BEGIN Information shown

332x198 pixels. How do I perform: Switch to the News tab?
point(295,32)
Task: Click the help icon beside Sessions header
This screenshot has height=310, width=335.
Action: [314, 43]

END Information shown

What is required:
Please return the lines above verbatim, with no changes of any kind.

Result of the exercise:
332x198 pixels. How do I perform: Switch to the News tab?
point(295,32)
Task: Click the help icon beside Sessions header
This screenshot has height=310, width=335.
Action: [314, 43]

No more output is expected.